His allies admit it will have to happen. Ministers just think he should just get on with it. The Tories, meanwhile, are licking their lips at the prospect of Gordon Brown stubbornly refusing to give way. The longer he holds out, they say, the more painful the eventual capitulation will be. The pressure is building. At some point, Brown may be forced to break the unspoken golden rule of his political career and say sorry.

It is unlikely to be straightforward. When it comes he will probably admit that mistakes were made, or some suitably unspecific formulation. But it will be the gesture of “humility” that even the Alistair Darling now says is required. In his interview with the Daily Telegraph, the chancellor takes the significant step of acknowledging that everyone — even his predecessor — must accept some responsibility for what went wrong. Blaming the US, subprime bankers, global forces or shirt-sleeved speculators will no longer wash with the public.

The chancellor seems to be playing the unlikely role of cabinet outrider, by daring to speak uncomfortable truths. After his last big interview with a feature writer in late August, Darling was pilloried for suggesting the world economy was in bad shape. He is now, perhaps, pre-empting the blast of public anger that could soon target under-achieving politicians instead of overpaid bankers.

Will Brown eventually admit to mistakes? His speech to Congress would have been a good point to do it, given that he would be surrounded by lawmakers who are arguably more culpable than him. But there are still no signs of him giving in. Brown today told aides that an apology would just bring a hammering from the Tories. This may be true. The danger is that Brown will look increasingly out of touch as he stands alone waving a ‘no surrender’ flag.

Here are the key Darling quotes:

There are a lot of lessons to be learnt by regulators, governments, all of us. The key thing that went wrong was a culture was allowed to develop over the last 15 years or so where the relationship between what people did and what they got went out of alignment, especially at the top end.

If there is a fault, it is our collective responsibility. All of us have to have the humility to accept that over the last few years, things got out of alignment.

“There are some very hard questions to be asked about the regulatory model we have operated for the last few years. The model of us saying to [the bankers] ‘you say it’s OK to us and we’ll go along with it’ has failed…financial services have to be properly run and supervised.”

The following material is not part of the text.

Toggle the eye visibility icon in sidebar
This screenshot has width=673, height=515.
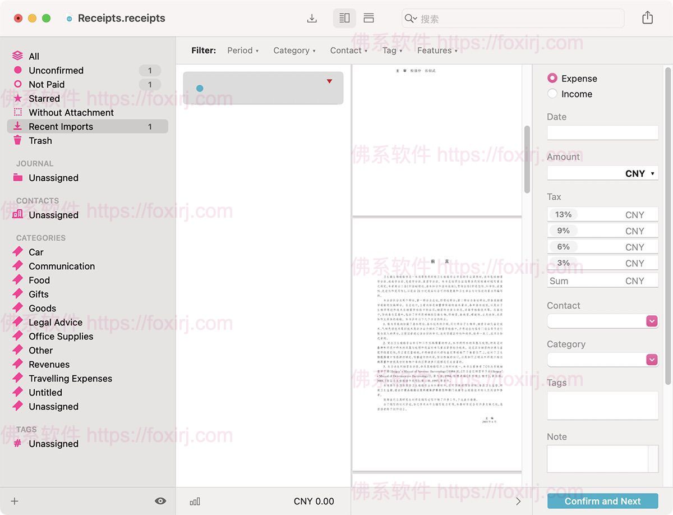click(160, 502)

The RBS director (not Fred) with the $24m pension pot

February 26th, 2009 3:03pm

I’m sure there’s a mixed metaphor to be had here re a big fish across the pond.

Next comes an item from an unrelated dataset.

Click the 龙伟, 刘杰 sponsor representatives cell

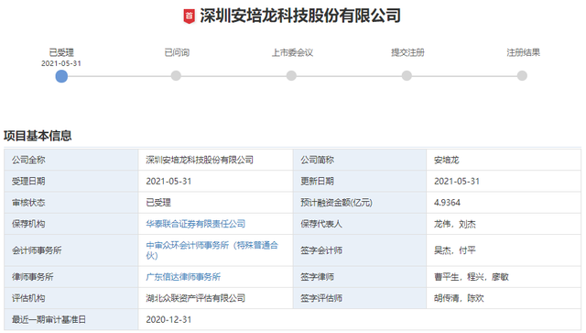pos(504,224)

But the RBS director with an equally impressive pension - according to RBS’s 2007 accounts - is one Larry (Lawrence) Fish, chair of the bank’s US operations. His pension pot was $24m at that point.

Fish was previously chief executive of Citizens, an RBS subsidiary in the US. Now a non-executive, he is set to quit the company before April.

Incidentally his pay in 2006 (£6.59m) was more than Fred the Shred (£3.99m).

Is Fred’s pot actually £25m?

February 26th, 2009 11:37am

Has Pesto got his sums right? He reported that Sir Fred Goodwin is drawing a pension of £650,000 a year from a pot of about £16m. But if you take account of Goodwin “retiring” at 50, the maths doesn’t seem right.

The FSA’s handy pension calculator shows his total pension pot is closer to £25m. Yes, there’s even more cash for Alistair Darling to claw back.

The extra £9m was spotted by John Ralfe, the pensions consultant, who never seems to tire of fighting pension excess. For those who are interested, these are his workings:

I have used the FSA annuity website to calculate the cost of Sir Fred’s pension.

Age 50. Married spouse age 47, with 50% pension. Non smoker. Increasing with RPI. The best quote is to receive £2,580 a year for a £100,000 lump sum, ie a multiple of 38x.

To receive a £650,000 start pension, age 50, spouse age 47, with 50% pension, increasing with RPI costs £24.7m.